The same year, she also published a book, Israel/Palestine: How to End the War of 1948, in which she analyzed what she saw as the breakdown during the preceding three years of constructive engagement over the Palestinian issue and the hardening of the Israeli position.

Reinhart gave the 2006 Edward Said Memorial Lecture at the University of Adelaide.

Saying she could no longer live in Israel due to its treatment of Palestinians in the Occupied Territories, Reinhart moved to New York in December 2006.

Tanya Reinhart was married to Israeli poet and translator Aharon Shabtai. Reinhardt was an anti-Zionist and was considered more radical in her political views than many other left-wing activists.

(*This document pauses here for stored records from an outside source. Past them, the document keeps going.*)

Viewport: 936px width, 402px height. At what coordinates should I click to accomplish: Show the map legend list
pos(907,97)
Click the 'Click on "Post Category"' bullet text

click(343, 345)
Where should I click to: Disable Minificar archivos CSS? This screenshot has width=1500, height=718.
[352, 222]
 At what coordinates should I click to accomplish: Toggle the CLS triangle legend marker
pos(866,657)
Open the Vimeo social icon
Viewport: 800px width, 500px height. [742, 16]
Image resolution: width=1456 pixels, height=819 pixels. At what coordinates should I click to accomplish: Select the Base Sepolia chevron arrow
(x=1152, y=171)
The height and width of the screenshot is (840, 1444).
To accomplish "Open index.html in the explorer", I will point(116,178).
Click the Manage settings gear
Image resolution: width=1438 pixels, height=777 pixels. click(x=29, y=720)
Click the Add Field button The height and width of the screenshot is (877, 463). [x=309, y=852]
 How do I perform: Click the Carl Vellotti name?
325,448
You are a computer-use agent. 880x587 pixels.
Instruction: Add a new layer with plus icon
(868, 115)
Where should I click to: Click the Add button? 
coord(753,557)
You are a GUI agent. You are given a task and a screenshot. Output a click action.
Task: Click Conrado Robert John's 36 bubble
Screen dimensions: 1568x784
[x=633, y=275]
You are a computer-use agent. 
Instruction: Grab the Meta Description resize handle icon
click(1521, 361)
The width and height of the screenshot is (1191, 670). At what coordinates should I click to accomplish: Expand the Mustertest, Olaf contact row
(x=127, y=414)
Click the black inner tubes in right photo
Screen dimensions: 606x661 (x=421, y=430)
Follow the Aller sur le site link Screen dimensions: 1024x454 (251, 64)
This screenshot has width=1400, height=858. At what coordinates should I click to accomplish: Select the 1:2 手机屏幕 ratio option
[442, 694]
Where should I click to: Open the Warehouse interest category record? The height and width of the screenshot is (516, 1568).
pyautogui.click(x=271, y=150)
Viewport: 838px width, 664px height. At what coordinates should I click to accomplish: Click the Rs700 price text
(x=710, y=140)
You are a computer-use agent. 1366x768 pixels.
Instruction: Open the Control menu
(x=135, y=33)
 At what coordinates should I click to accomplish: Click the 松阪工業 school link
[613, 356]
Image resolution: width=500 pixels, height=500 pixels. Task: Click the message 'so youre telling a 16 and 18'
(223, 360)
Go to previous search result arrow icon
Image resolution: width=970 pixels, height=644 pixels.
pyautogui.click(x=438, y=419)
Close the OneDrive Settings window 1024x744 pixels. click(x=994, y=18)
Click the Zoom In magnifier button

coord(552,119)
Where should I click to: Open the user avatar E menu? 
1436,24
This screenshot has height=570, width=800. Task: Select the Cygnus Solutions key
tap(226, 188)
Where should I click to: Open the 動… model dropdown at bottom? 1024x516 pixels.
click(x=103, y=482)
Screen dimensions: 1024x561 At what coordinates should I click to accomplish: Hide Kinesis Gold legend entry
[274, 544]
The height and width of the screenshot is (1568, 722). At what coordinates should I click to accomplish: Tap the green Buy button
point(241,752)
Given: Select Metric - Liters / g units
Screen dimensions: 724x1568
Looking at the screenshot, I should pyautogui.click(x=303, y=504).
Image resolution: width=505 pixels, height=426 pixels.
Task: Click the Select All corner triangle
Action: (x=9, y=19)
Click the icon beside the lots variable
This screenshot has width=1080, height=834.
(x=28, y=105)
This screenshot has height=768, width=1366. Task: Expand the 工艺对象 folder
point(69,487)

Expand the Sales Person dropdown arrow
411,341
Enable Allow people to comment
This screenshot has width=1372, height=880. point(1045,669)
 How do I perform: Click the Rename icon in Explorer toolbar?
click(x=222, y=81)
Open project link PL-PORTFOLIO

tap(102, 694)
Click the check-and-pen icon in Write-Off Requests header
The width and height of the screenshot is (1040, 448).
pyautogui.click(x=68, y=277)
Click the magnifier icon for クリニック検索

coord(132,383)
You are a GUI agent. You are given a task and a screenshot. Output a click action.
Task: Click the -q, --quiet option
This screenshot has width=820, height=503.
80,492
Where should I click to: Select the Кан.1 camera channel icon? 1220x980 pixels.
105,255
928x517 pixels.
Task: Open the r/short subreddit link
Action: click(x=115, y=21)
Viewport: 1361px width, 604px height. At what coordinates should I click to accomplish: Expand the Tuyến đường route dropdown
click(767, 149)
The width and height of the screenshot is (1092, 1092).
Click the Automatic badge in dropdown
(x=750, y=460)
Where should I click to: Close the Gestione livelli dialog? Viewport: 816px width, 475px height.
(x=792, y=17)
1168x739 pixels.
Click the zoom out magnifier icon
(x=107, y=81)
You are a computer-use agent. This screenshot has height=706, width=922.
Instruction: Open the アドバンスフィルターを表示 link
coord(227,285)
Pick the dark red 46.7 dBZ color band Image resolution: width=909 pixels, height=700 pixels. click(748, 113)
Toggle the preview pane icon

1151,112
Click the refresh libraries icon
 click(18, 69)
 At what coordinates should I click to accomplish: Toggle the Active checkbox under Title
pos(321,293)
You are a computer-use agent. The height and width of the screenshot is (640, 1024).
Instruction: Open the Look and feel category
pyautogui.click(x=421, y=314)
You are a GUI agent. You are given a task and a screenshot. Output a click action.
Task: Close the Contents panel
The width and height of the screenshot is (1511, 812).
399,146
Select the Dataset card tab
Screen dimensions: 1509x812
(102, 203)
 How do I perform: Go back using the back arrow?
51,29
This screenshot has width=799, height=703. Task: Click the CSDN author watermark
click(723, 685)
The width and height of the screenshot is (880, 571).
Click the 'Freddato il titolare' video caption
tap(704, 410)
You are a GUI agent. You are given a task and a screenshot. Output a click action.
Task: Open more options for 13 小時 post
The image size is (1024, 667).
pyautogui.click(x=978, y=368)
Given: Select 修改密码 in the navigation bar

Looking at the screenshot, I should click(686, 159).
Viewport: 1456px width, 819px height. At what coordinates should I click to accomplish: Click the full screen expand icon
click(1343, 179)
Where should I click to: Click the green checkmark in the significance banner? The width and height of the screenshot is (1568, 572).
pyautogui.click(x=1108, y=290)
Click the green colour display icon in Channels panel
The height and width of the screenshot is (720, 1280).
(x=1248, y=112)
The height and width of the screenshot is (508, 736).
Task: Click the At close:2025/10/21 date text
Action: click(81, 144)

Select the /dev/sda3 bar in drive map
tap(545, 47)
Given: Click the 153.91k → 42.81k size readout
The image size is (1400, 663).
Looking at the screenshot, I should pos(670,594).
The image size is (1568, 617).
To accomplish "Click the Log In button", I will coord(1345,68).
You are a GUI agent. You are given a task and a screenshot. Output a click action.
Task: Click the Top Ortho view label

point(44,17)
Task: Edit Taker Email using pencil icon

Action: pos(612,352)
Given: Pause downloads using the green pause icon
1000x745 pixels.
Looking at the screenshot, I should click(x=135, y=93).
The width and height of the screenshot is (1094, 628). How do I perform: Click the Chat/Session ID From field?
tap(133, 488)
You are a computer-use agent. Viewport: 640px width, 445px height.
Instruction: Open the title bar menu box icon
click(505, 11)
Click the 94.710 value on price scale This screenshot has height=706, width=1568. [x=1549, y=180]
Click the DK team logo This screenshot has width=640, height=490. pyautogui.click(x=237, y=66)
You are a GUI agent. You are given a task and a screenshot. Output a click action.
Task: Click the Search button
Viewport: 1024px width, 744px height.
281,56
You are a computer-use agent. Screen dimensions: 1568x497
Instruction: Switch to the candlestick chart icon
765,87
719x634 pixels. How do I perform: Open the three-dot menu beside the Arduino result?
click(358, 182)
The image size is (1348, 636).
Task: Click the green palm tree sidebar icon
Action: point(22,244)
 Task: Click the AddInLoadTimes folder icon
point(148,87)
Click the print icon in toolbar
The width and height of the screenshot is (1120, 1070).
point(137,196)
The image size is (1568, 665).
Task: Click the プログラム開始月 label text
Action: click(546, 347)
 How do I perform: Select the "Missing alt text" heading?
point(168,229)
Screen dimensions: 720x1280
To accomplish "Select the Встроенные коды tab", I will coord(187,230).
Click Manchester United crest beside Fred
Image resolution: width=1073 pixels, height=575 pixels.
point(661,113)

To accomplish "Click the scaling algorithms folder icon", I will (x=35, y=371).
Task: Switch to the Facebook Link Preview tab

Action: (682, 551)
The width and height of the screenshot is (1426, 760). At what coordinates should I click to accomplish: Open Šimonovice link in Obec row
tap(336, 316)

==Selected publications in linguistics==
- 1976. The Syntactic Domain of Anaphora. Ph.D. dissertation, MIT.
- 1981. "Definite NP-anaphora and c-command domains". Linguistic Inquiry 12:605-635.
- 1983. Anaphora and Semantic Interpretation. London: Croom Helm.
- 1993. "Reflexivity" (with Eric Reuland). Linguistic Inquiry 24:657-720.
- 1993. "The innateness of binding and coreference" (with Yosef Grodzinsky). Linguistic Inquiry 24:69-101.
- 1995. "Interface strategies". OTS Working Papers in Linguistics.
- 1997. "Quantifier scope: how labor is divided between QR and choice functions". Linguistics and Philosophy 20:335-397.
- 1998. "Scrambling and the PF interface" (with Ad Neeleman). In: W. Cobler & M. Butt (eds.), Projecting from the Lexicon. Stanford: CSLI.
- 1998. "Wh-in-situ in the framework of the minimalist program". Natural Language Semantics.
- 2000. "Strategies of anaphora resolution". In: H. Bennis, M. Everaert & E. Reuland (eds.), Interface Strategies.
- 2002. "The Theta System: An overview". Theoretical Linguistics 28:229-290.
- 2006. Interface Strategies: Reference-set Computation. Cambridge, MA: MIT Press.